Die Hysterie um den Brexit wird nur noch übertroffen von der Angst, wir könnten nicht Europameister werden. - Brexit hin oder her: Das wahre Problem ist das schwindende Vertrauen in Politik und Notenbanken.
Von Rolf Ehlhardt
Selbst bei einem Austritt der Briten werden die Gesellschaften ihre bisherigen Verbindungen nach England doch nicht abbrechen, höchstens neu regeln. Es wird bis und am Freitag hektische Kursbewegungen geben – das war´s. Zumal Großbritannien nicht im Euro ist. Die Welt versinkt in 230 Billionen an Schulden und wir fiebern um England.
Auch die Diskussion um den anschließenden Austritt des einen oder anderen Landes aus dem Währungsverbund ist doch höchstens Gehirnwäsche. Die einzigen, die einen Austritt überstehen würden, sind die Deutschen. Italien käme zwar sicher eine schwache Lira gelegen, aber sie könnten die hochschnellenden Kreditzinsen nicht mehr bezahlen. Draghis Gelddrucker könnten nicht schnell genug arbeiten, ehe die Periferieländer ans Kreuz genagelt sind.
Und hier liegt das Problem. Gelddrucken ist nicht die Lösung. Durch weitere Kreditaufnahmen wurde ein hochverschuldetes Land noch nie gerettet. Man gewinnt nur Zeit. Die Krise wird deshalb eskalieren, weil die Politik diese Zeit nicht nutzt. Frau Merkel heißt ungeprüft Flüchtlinge aus von Terrorismus verseuchtem Gebiet willkommen, verhandelt mit Menschenhändler und Terrorunterstützer und schickt Truppen nach Lettland. Das lässt Putin sicher erzittern. Und Frau von der Leyen ruft schon nach mehr Geld.
Ob sie schon einen neuen Kita-Platz im Auge hat? Schäuble sieht uns ohne Afrika und Nahost in Inzucht degenerieren und schickt weitere Gelder ins bankrotte Griechenland, ohne Sinn und Verstand. Vorschläge vom IWF will er nach den Wahlen diskutieren. Bis dahin dürfte der deutsche Haftungsanteil die 100 Mrd. Grenze überschritten haben. Von über 300 Mrd. Euro „Griechen-Rettung“ seit dem letzten Schuldenschnitt 2012 !!! ca. 5% im Staatshaushalt gelandet.

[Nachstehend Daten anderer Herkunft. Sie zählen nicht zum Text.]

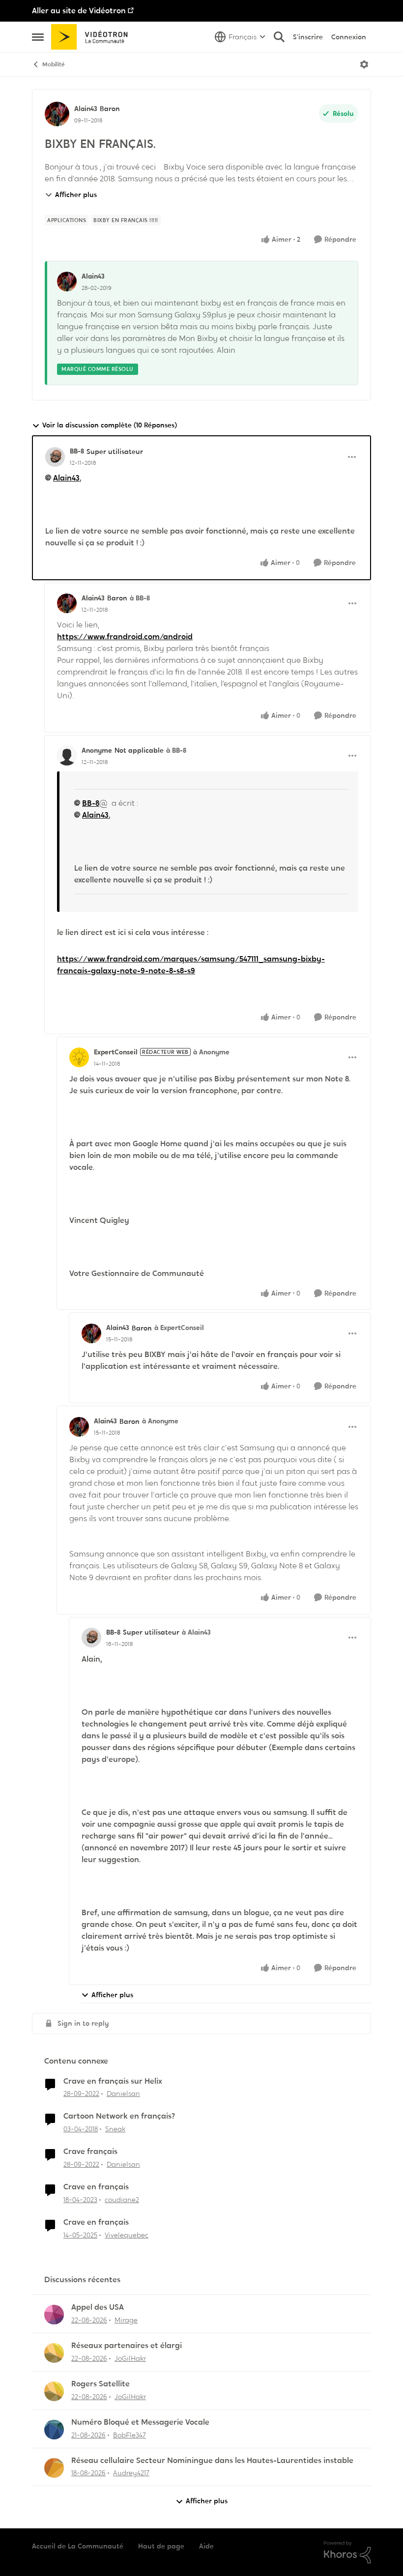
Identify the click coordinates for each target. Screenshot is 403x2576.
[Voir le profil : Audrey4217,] (54, 2468)
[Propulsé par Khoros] (347, 2552)
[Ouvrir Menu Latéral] (38, 36)
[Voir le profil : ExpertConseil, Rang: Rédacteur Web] (79, 1057)
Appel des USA (97, 2307)
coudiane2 (122, 2199)
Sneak (115, 2128)
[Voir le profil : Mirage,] (54, 2314)
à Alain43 (196, 1632)
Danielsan (123, 2093)
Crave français (90, 2151)
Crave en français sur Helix (112, 2081)
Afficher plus (76, 194)
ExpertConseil (116, 1051)
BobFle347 (129, 2435)
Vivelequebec (126, 2235)
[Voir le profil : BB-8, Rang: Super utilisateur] (55, 457)
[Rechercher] (279, 37)
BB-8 (77, 451)
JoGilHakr (130, 2358)
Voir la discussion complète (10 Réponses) (109, 425)
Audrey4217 (131, 2472)
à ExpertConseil (179, 1327)
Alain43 (85, 108)
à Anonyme (211, 1051)
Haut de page (161, 2546)
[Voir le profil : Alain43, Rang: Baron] (57, 114)
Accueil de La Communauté (77, 2546)
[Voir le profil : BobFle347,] (54, 2429)
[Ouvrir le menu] (364, 64)
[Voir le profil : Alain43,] (67, 281)
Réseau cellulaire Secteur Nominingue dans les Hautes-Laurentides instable (212, 2460)
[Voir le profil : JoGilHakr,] (54, 2353)
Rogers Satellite (100, 2384)
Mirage (126, 2320)
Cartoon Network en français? (119, 2116)
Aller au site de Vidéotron (79, 10)
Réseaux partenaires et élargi (126, 2345)
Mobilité (53, 64)
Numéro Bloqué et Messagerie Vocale (140, 2422)
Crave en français (96, 2187)
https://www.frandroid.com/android (125, 636)
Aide (206, 2546)
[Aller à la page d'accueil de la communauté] (92, 37)
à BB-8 (140, 598)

Der Rest wurde für die Bedienung von Anleihen verwandt, meist in Händen von Spekulanten und Hedgefonds, und so die Banken mal wieder gerettet. Selbst in Deutschland wurde zu einer Zeit höchster Steuereinnahmen kein einziger Euro Schulden zurückgezahlt. Herr Schäuble, wenn nicht jetzt, wann dann? Oder haben Sie das gar nicht vor?
Auch im restlichen Euroland sind bitter benötigte Reformen tabu. Deren Motto ist wohl: „Nach mir die Sintflut“. Und alle wundern sich, über die Zugewinne von AFD, Le Pen und Co.. Die meisten Politiker schieben die Erfüllung der EU-Vorgaben einfach in die Zukunft. Und Herr Juncker will im Fall Frankreich „mal ein Auge drücken“ (im 3. Jahr).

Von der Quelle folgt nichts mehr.